In all Writing Flag courses (all UGS 302s and some 303s), at least one third of the final course grade must come from written work. Grades should reflect both the quality of students ideas and the mechanical competence of their writing. Model rubrics can help you formulate your grading criteria.

Develop Criteria

Well-thought-out grading criteria make assessing writing much easier. When students know the criteria ahead of time, they find it easier to write. We strongly encourage all Signature Course instructors to share their expectations for written work with students from the very beginning of the class.

Your goals for each assignment should guide you in developing grading criteria. Use language that reflects your strengths and the way you grade. If you don’t have an encyclopedic knowledge of grammar errors, judge a paper’s “coherence and readability” rather than “number of sentence boundary errors.”

Grading criteria can be simple or complex. They can analyze discrete elements of performance, or describe general traits that define papers in a given grade range. Analytical and holistic elements can be combined in a single set of grading criteria. Use the arrangement that best fits the way you think as you are grading and makes the most sense in terms of the particular assignment you are creating.

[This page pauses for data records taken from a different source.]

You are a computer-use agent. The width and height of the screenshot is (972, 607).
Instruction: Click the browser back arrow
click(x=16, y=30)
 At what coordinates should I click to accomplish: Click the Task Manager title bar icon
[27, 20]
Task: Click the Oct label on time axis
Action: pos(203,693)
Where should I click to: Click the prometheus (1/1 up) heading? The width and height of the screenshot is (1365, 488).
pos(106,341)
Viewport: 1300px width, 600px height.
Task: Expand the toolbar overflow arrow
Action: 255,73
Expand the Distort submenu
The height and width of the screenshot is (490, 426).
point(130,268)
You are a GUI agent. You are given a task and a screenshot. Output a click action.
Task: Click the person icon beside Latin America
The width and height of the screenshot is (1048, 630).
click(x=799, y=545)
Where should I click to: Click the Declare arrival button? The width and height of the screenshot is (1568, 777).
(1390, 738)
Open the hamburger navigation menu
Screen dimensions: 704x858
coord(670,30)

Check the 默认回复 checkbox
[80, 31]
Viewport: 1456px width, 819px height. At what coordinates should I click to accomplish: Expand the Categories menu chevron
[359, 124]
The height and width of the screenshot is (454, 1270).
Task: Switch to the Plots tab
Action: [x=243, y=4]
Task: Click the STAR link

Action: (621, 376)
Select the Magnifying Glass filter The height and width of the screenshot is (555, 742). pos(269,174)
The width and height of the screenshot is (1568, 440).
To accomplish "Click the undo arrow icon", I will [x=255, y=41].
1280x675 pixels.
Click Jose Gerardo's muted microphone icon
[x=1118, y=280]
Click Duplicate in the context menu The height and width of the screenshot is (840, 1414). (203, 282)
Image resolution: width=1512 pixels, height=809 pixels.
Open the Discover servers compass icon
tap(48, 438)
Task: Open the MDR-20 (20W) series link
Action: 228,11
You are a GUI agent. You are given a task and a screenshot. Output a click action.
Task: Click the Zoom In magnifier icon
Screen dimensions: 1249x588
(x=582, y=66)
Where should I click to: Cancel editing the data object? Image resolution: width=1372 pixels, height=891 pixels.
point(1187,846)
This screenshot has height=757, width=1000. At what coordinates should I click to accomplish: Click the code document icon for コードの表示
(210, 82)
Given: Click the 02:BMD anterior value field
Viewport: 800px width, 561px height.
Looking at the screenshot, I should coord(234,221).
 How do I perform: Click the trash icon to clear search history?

The benefits and drawbacks of analytical and holistic grading approaches are outlined on our Rubrics page, where you will also find models of different kinds of rubrics.

Use Criteria

Share your criteria with students and use them at every stage of the writing process. When your students read and discuss one another’s work, the grading criteria should be kept in mind. When you assign final grades, it is helpful to students if you refer to specific categories in your grading criteria. For this reason, many instructors organize their criteria into grade sheets or rubrics.

Use a Checklist

Use criteria to draw up a short checklist that you can refer to when commenting on drafts of papers. This helps you and the student focus on revision that will improve the paper by more closely meeting the criteria.